## Задание
Извлеките из комментария к восьмой главе пушкинского романа фрагмент слово в слово, начиная со слов «VIII–XI: Вот ряд» и заканчивая словами «бунтарских умов (XI).».

I–V: Тема этих первых строф не столь биографическая, сколь библиографическая. Пушкин вводит новую героиню, свою Музу, и повествует об отношениях с ней — о юношеском лицейском вдохновении, «благословении» Державина (в 1817 г.){4}, буйных песнях на пирах своей молодости (1817–1820). В 1820 г. она следует за Пушкиным на Кавказ и в Крым (литературные ссылки в гл. 8, IV относятся к пушкинским романтическим поэмам «Кавказский пленник» и «Бахчисарайский фонтан», о которых ранее говорилось в гл. 1, LVII). В гл. 8, V она сопровождает поэта в Молдавию, где речь заходит (1–9) о третьей поэме Пушкина, «Цыганы», а в конце строфы Муза становится метафизической кузиной Татьяны, душой романа, задумчивой уездной барышней в саду у Пушкина в Псковской губернии. Мы вспоминаем, что совсем недолго она сопровождала нас в онегинский сад и «замок» в гл. 7, XV.
VI–VII: Наконец, Пушкин приводит свою Музу на светский раут в Петербург и таким образом делает переход к продолжению романа. Риторический вопрос: «Но это кто в толпе избранной / Стоит..?» (VII, 5) — приводит нас к Онегину, вновь появившемуся в романе.
VIII–XI: Вот ряд дидактических строф, из которых VIII и IX продолжают риторико-вопросительные интонации VII, 5—14 и воплощают прием двухголосья: смутные и неясные намеки на онегинские причуды, возможно притворные. Технически необходимо вызвать у читателя сочувствие к Онегину (утраченное после дуэли) и пробудить дополнительный интерес к драме, которая вот-вот развернется в этой главе. Строфы X и XI сбиваются на рассуждения об обыденном счастье среднего человека (X) и о страданиях разочарованных и бунтарских умов (XI).

Исходный материал
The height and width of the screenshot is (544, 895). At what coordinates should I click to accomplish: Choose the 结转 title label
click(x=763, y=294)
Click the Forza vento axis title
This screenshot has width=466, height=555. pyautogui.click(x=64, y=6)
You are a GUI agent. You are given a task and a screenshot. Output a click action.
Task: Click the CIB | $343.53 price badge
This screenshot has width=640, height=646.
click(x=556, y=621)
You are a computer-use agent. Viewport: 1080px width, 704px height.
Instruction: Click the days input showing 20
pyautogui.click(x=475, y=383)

==

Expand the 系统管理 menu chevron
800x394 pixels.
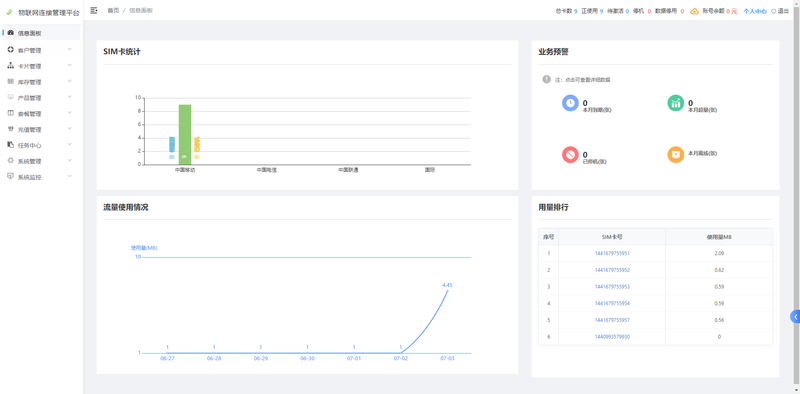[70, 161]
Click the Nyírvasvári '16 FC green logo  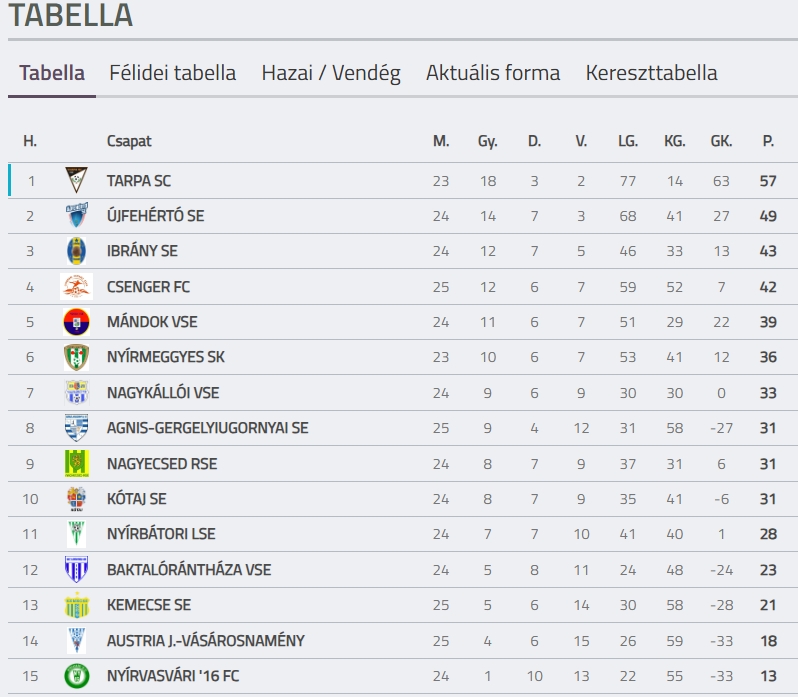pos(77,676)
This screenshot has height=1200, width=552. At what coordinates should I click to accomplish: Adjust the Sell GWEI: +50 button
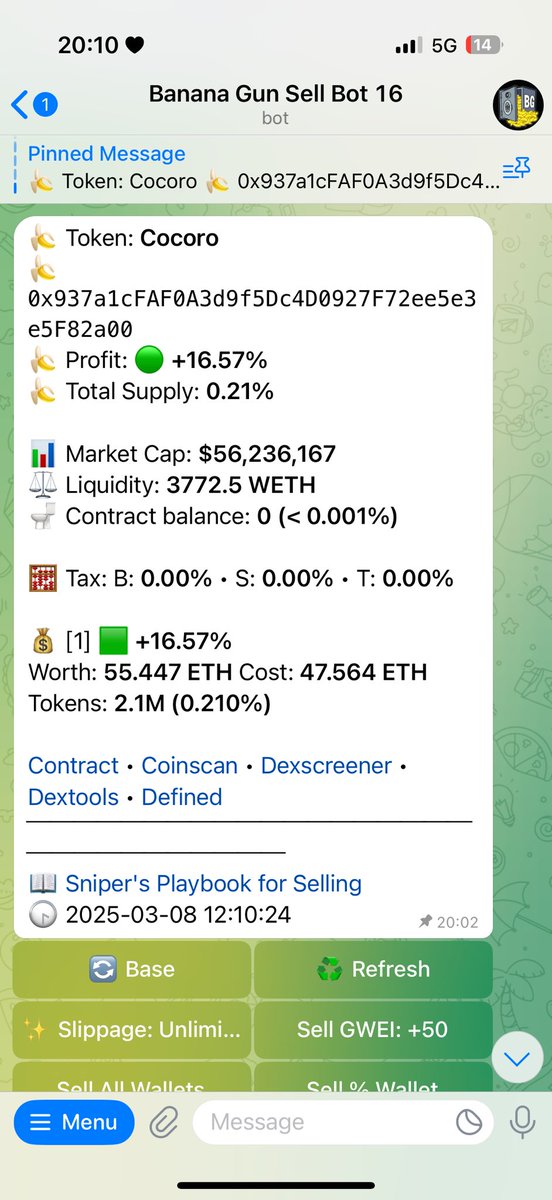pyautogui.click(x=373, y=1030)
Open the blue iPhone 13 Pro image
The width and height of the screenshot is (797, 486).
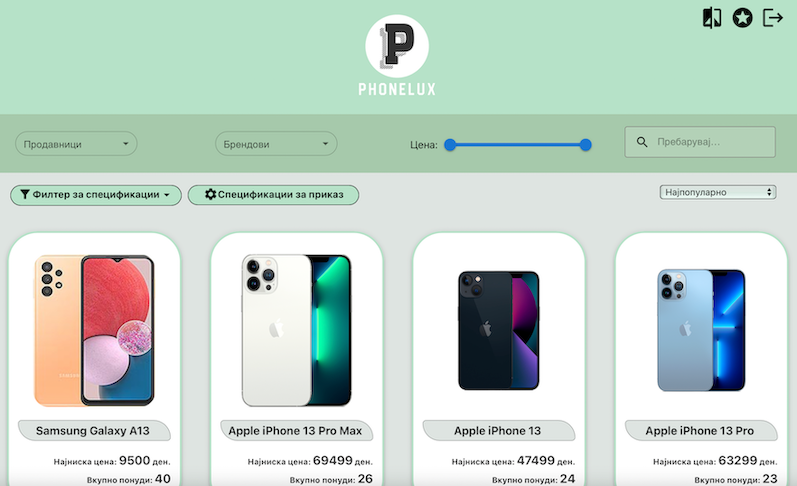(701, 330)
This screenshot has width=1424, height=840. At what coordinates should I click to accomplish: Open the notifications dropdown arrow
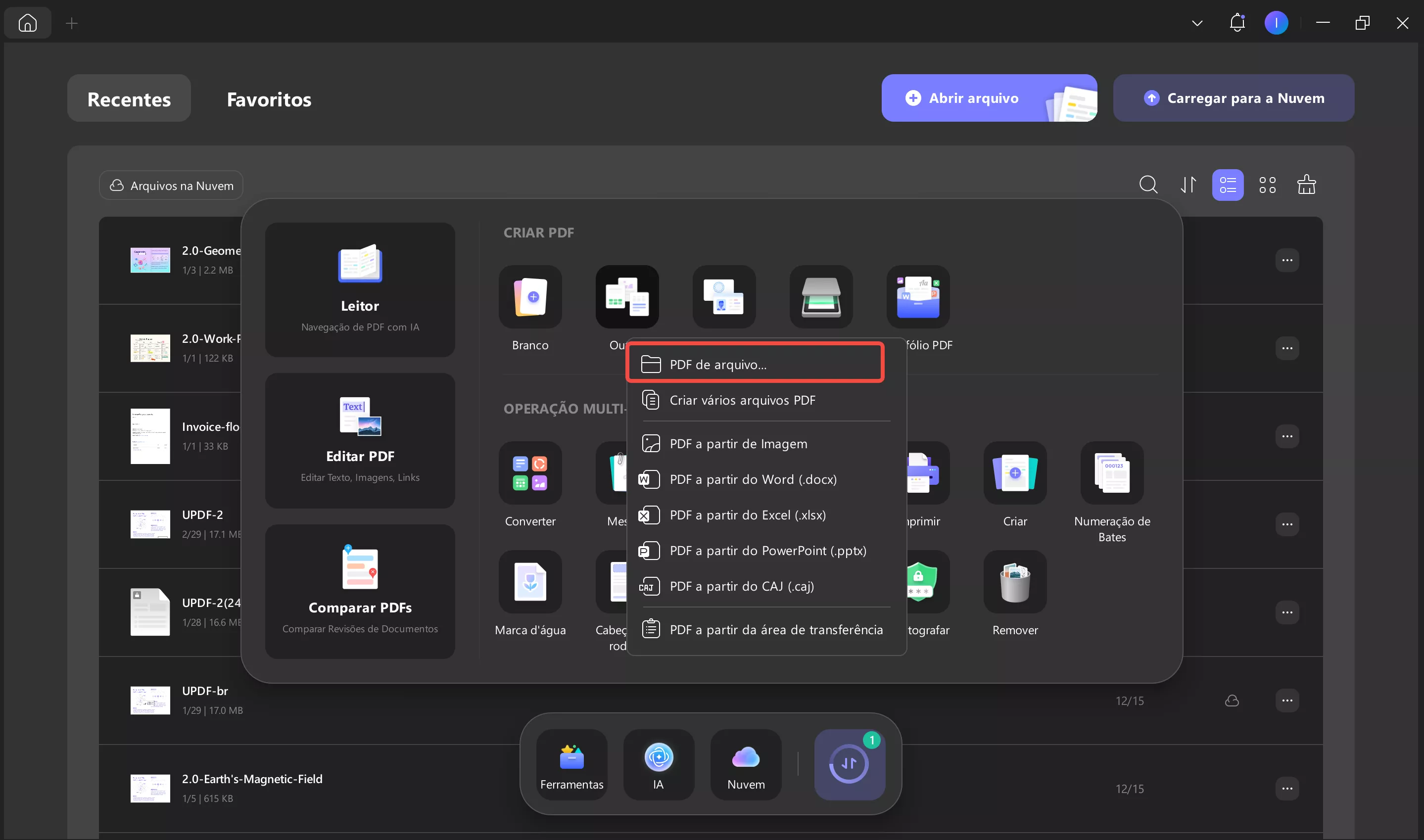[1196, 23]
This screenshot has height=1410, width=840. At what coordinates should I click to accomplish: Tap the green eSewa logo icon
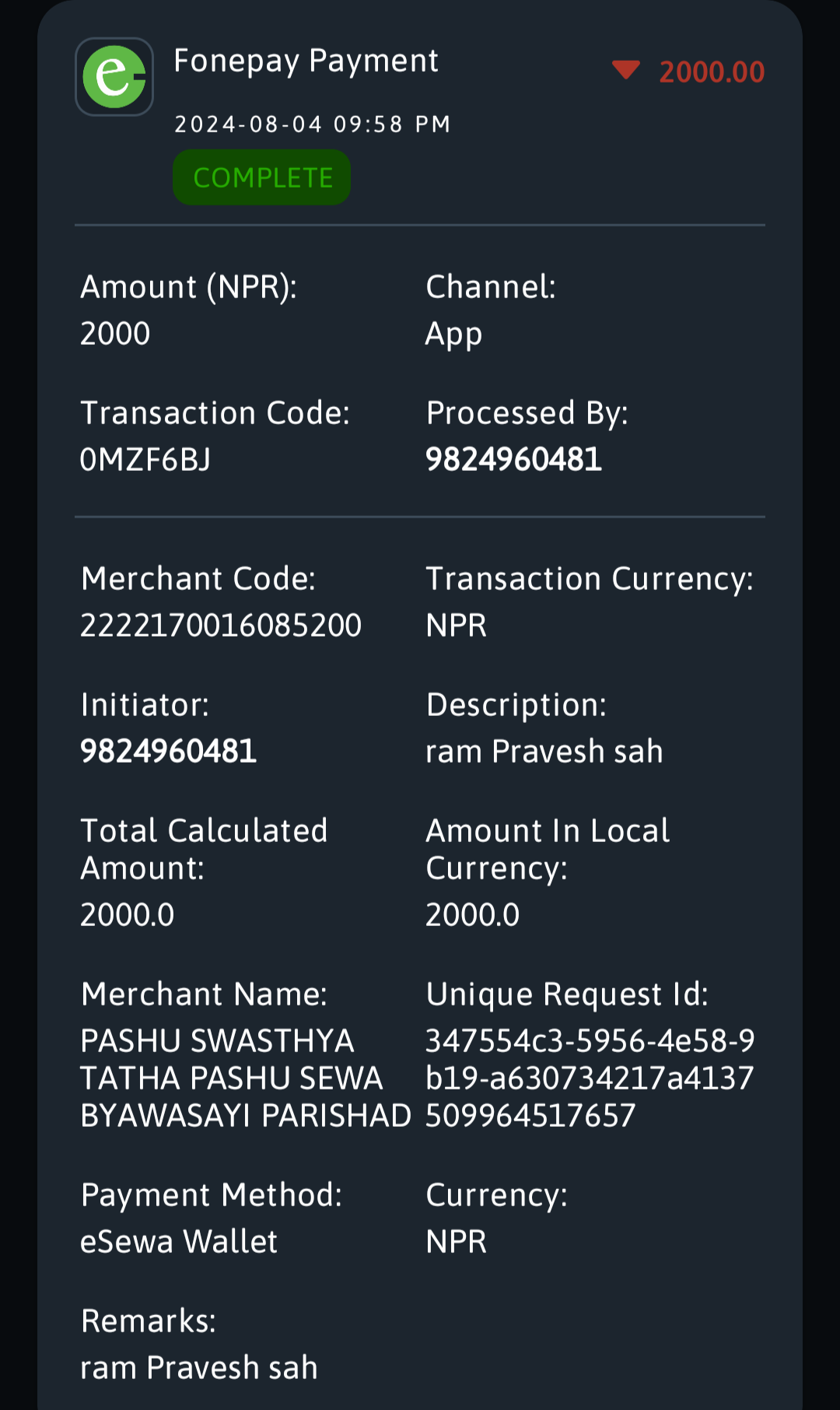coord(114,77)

==

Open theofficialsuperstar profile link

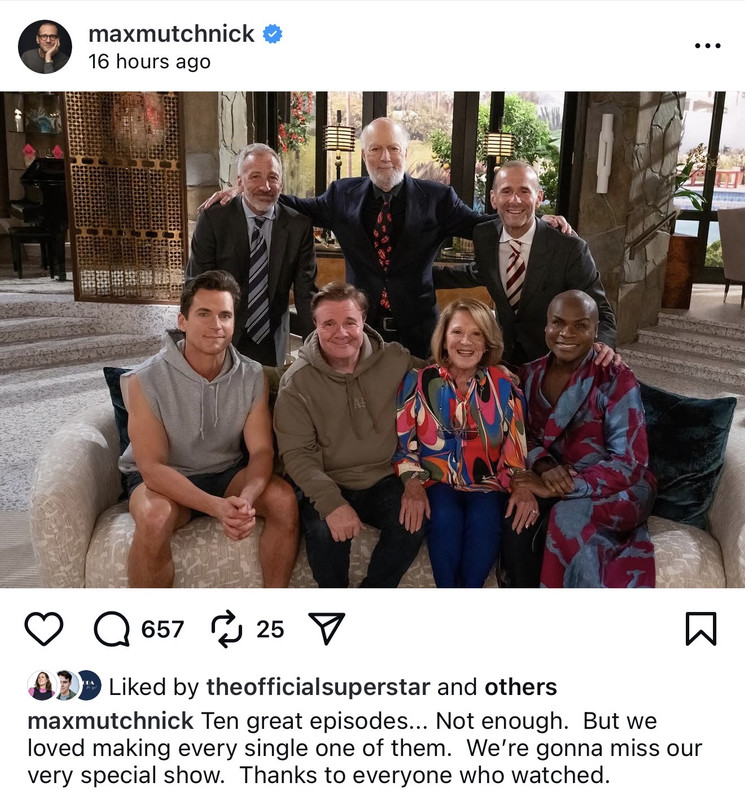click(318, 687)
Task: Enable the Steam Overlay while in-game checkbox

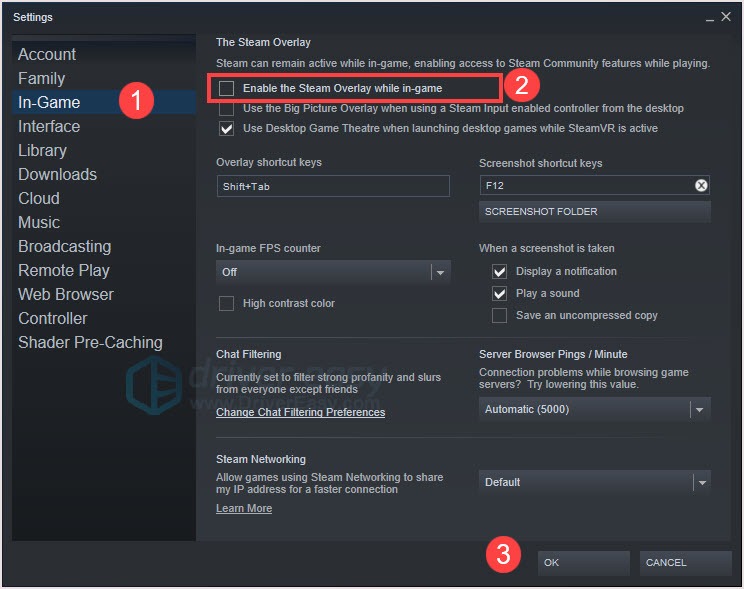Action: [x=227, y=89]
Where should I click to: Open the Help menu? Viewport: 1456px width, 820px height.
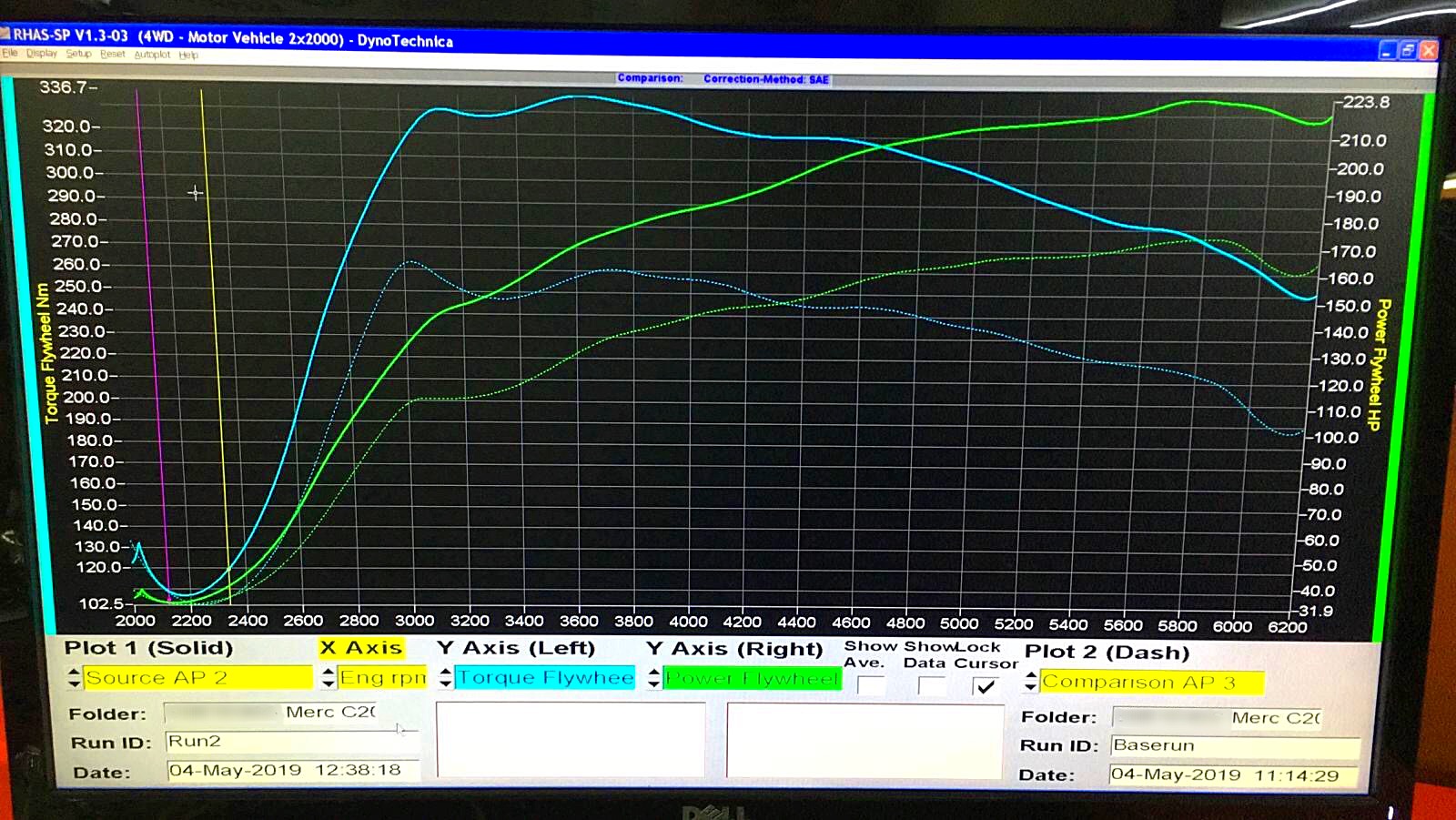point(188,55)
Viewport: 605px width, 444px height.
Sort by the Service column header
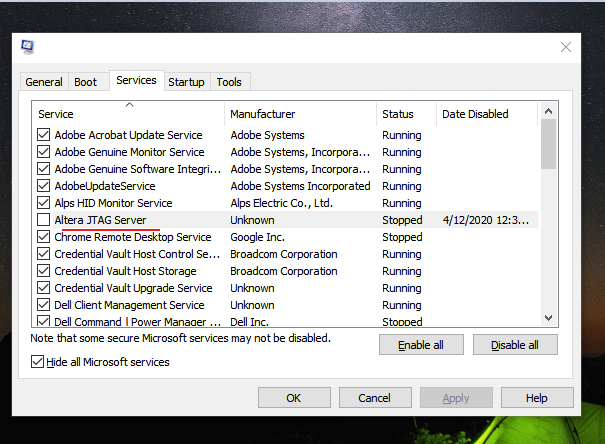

## Готовый ответ
VIII–XI: Вот ряд дидактических строф, из которых VIII и IX продолжают риторико-вопросительные интонации VII, 5—14 и воплощают прием двухголосья: смутные и неясные намеки на онегинские причуды, возможно притворные. Технически необходимо вызвать у читателя сочувствие к Онегину (утраченное после дуэли) и пробудить дополнительный интерес к драме, которая вот-вот развернется в этой главе. Строфы X и XI сбиваются на рассуждения об обыденном счастье среднего человека (X) и о страданиях разочарованных и бунтарских умов (XI).